Data records start

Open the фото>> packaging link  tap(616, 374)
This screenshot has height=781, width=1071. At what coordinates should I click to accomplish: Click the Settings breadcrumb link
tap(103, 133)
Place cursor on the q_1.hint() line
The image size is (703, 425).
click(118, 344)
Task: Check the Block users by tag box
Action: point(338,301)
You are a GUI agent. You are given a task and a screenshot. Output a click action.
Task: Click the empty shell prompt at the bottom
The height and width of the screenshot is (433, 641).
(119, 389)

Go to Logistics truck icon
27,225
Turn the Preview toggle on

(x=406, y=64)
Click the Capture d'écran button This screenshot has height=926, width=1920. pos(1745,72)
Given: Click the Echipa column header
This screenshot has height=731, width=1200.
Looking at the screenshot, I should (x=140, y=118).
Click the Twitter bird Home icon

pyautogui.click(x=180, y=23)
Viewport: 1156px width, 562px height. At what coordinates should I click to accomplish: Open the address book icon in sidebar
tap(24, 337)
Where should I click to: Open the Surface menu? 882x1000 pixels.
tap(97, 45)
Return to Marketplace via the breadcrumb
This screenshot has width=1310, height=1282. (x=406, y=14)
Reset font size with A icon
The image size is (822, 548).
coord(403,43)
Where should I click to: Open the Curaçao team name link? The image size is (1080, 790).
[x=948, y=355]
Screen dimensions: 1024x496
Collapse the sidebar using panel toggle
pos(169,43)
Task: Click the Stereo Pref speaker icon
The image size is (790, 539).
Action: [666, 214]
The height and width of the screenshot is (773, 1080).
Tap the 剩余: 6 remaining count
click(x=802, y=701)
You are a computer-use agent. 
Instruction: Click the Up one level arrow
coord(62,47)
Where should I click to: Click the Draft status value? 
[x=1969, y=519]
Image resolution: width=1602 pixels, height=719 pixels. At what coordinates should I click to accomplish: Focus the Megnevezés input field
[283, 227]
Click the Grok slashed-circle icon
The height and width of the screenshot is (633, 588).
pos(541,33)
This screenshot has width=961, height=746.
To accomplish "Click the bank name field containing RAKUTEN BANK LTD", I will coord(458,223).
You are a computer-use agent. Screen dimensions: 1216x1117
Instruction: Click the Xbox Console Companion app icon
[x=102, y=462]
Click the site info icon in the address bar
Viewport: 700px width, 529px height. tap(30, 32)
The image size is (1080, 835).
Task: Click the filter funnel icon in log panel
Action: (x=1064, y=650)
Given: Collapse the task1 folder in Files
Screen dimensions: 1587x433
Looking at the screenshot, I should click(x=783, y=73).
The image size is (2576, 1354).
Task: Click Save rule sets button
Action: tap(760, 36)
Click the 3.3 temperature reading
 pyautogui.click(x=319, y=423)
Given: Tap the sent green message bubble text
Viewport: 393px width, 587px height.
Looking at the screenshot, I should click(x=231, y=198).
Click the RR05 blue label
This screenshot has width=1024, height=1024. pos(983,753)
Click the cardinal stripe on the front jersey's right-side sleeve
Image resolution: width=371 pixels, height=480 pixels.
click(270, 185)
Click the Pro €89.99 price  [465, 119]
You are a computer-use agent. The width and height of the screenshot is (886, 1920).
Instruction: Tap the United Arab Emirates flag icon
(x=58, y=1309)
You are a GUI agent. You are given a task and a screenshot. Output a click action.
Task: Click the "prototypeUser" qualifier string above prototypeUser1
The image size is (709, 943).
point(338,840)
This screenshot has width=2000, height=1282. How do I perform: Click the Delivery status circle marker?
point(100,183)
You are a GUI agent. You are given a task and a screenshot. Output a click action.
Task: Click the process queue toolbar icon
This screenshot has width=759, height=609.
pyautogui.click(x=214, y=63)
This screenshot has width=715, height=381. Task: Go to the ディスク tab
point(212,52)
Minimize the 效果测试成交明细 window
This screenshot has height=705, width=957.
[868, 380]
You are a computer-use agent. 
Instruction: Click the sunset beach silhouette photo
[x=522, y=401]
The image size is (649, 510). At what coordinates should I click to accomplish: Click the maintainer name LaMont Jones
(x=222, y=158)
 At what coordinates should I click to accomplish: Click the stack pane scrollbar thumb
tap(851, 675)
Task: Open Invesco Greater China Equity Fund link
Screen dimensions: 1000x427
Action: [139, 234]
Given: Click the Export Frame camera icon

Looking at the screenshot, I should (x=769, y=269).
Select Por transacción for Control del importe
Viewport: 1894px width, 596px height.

Data records end

Print the listing above from its first line up to and including the line with "Action: point(338,301)", reproducing each line exactly.

Exercise solution:
Open the фото>> packaging link  tap(616, 374)
This screenshot has height=781, width=1071. At what coordinates should I click to accomplish: Click the Settings breadcrumb link
tap(103, 133)
Place cursor on the q_1.hint() line
The image size is (703, 425).
click(118, 344)
Task: Check the Block users by tag box
Action: point(338,301)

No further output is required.